===== Trecho da página =====

Ponderei com meus botões que Hitler deve ser o alemão mais conhecido fora da
Alemanha, mais que Goethe, mais que Bach. “It’s so, but what a pity it’s so”,
como disse, a propósito do mundo tal qual existe, o grande escritor inglês
Thomas Hardy.
No
colóquio, aprendi duas coisas edificantes sobre Pinochet: primeiramente, que
ele é o autor da frase sobre a “ditabranda”, proferida em 1983 para se referir
à sua própria ditadura. “Esta não é uma ditadura, é uma ditabranda” diz ele,
num vídeo que vimos em tela grande, numa das conferências do último dia.
Em
segundo lugar, aprendi que o ditador, que se apresentou sempre aos chilenos
como exemplo de austeridade e honestidade, detinha contas na Suíça em nome de
diversos parentes. O detalhe mais divertido é que essas contas foram
descobertas somente em 2003, como consequência do cerco às contas suíças feitas
pelo governo dos Estados Unidos para explicar o financiamento dos atentados do
11 de setembro de 2001.

===== Amostra dos registros =====

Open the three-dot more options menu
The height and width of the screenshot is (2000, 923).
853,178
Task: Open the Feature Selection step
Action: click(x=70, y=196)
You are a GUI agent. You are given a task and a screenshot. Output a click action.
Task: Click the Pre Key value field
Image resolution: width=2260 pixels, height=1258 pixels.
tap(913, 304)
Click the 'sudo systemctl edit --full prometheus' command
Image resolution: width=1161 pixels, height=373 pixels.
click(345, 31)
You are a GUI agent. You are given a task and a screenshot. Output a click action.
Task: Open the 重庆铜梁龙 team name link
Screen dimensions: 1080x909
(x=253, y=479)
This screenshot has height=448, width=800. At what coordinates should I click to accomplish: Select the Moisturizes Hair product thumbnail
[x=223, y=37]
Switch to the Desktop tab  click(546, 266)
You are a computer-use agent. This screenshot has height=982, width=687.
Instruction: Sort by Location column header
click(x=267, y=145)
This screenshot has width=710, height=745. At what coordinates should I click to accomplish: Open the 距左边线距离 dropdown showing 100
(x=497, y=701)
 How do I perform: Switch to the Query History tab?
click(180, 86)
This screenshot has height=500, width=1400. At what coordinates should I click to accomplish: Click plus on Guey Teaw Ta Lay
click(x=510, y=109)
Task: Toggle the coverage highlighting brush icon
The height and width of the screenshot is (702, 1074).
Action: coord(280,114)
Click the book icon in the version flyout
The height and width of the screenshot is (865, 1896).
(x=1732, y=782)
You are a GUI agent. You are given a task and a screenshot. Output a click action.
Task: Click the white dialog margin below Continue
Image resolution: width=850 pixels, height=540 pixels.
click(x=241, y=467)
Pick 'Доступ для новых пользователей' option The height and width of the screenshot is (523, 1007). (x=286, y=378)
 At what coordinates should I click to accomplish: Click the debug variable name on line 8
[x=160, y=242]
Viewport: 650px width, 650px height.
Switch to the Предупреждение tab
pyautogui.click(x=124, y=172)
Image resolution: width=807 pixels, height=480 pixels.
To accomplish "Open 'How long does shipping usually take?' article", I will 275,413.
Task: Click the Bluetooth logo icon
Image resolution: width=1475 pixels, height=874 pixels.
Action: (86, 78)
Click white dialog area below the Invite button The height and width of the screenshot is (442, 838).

=====

Usando as informações:
- a) Segundo o trecho da página, por que as contas de Pinochet na Suíça só foram descobertas em 2003? Responda em uma a três frases.
- b) Reproduza palavra por palavra o trecho da página, começando em "Ponderei com meus" e seguindo até "Thomas Hardy.".

Gabarito:
- a) Elas só foram descobertas em 2003 como consequência do cerco às contas suíças feito pelo governo dos Estados Unidos. O objetivo desse cerco era explicar o financiamento dos atentados de 11 de setembro de 2001.

- b)
Ponderei com meus botões que Hitler deve ser o alemão mais conhecido fora da
Alemanha, mais que Goethe, mais que Bach. “It’s so, but what a pity it’s so”,
como disse, a propósito do mundo tal qual existe, o grande escritor inglês
Thomas Hardy.